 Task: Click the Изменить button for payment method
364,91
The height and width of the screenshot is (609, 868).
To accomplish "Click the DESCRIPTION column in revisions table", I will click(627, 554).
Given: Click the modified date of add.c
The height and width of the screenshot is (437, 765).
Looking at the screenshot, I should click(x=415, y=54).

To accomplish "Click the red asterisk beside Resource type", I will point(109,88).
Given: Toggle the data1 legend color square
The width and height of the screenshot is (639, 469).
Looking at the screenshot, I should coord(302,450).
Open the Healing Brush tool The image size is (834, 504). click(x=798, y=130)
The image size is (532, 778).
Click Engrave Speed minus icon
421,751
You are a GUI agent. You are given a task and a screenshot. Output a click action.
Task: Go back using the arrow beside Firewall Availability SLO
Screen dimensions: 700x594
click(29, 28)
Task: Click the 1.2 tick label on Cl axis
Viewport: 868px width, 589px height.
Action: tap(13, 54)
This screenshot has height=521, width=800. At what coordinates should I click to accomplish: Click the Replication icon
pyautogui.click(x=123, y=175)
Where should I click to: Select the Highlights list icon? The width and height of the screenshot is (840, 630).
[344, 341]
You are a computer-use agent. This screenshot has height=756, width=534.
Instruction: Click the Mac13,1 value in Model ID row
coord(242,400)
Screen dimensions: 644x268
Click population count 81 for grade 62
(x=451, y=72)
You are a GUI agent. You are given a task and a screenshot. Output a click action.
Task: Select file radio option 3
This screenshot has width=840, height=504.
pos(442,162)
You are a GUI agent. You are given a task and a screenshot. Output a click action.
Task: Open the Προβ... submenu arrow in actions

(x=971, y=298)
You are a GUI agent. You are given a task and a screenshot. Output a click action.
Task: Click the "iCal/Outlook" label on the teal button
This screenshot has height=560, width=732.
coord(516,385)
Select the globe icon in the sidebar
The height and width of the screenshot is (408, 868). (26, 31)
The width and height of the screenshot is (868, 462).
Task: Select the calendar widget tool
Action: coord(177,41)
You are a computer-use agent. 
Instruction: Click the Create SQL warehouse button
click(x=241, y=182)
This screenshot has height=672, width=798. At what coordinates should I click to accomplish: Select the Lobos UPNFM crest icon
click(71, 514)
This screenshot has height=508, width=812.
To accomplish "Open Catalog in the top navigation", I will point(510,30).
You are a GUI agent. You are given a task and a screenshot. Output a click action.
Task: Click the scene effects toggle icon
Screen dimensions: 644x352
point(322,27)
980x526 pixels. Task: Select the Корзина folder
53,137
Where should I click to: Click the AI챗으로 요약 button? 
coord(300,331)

=-=-=

Everything in the listing must be reproduced exactly; please include every line.

 Task: Click the Изменить button for payment method
364,91
The height and width of the screenshot is (609, 868).
To accomplish "Click the DESCRIPTION column in revisions table", I will click(627, 554).
Given: Click the modified date of add.c
The height and width of the screenshot is (437, 765).
Looking at the screenshot, I should click(x=415, y=54).

To accomplish "Click the red asterisk beside Resource type", I will point(109,88).
Given: Toggle the data1 legend color square
The width and height of the screenshot is (639, 469).
Looking at the screenshot, I should coord(302,450).
Open the Healing Brush tool The image size is (834, 504). click(x=798, y=130)
The image size is (532, 778).
Click Engrave Speed minus icon
421,751
You are a GUI agent. You are given a task and a screenshot. Output a click action.
Task: Go back using the arrow beside Firewall Availability SLO
Screen dimensions: 700x594
click(29, 28)
Task: Click the 1.2 tick label on Cl axis
Viewport: 868px width, 589px height.
Action: tap(13, 54)
This screenshot has height=521, width=800. At what coordinates should I click to accomplish: Click the Replication icon
pyautogui.click(x=123, y=175)
Where should I click to: Select the Highlights list icon? The width and height of the screenshot is (840, 630).
[344, 341]
You are a computer-use agent. This screenshot has height=756, width=534.
Instruction: Click the Mac13,1 value in Model ID row
coord(242,400)
Screen dimensions: 644x268
Click population count 81 for grade 62
(x=451, y=72)
You are a GUI agent. You are given a task and a screenshot. Output a click action.
Task: Select file radio option 3
This screenshot has width=840, height=504.
pos(442,162)
You are a GUI agent. You are given a task and a screenshot. Output a click action.
Task: Open the Προβ... submenu arrow in actions

(x=971, y=298)
You are a GUI agent. You are given a task and a screenshot. Output a click action.
Task: Click the "iCal/Outlook" label on the teal button
This screenshot has height=560, width=732.
coord(516,385)
Select the globe icon in the sidebar
The height and width of the screenshot is (408, 868). (26, 31)
The width and height of the screenshot is (868, 462).
Task: Select the calendar widget tool
Action: coord(177,41)
You are a computer-use agent. 
Instruction: Click the Create SQL warehouse button
click(x=241, y=182)
This screenshot has height=672, width=798. At what coordinates should I click to accomplish: Select the Lobos UPNFM crest icon
click(71, 514)
This screenshot has height=508, width=812.
To accomplish "Open Catalog in the top navigation", I will point(510,30).
You are a GUI agent. You are given a task and a screenshot. Output a click action.
Task: Click the scene effects toggle icon
Screen dimensions: 644x352
point(322,27)
980x526 pixels. Task: Select the Корзина folder
53,137
Where should I click to: Click the AI챗으로 요약 button? 
coord(300,331)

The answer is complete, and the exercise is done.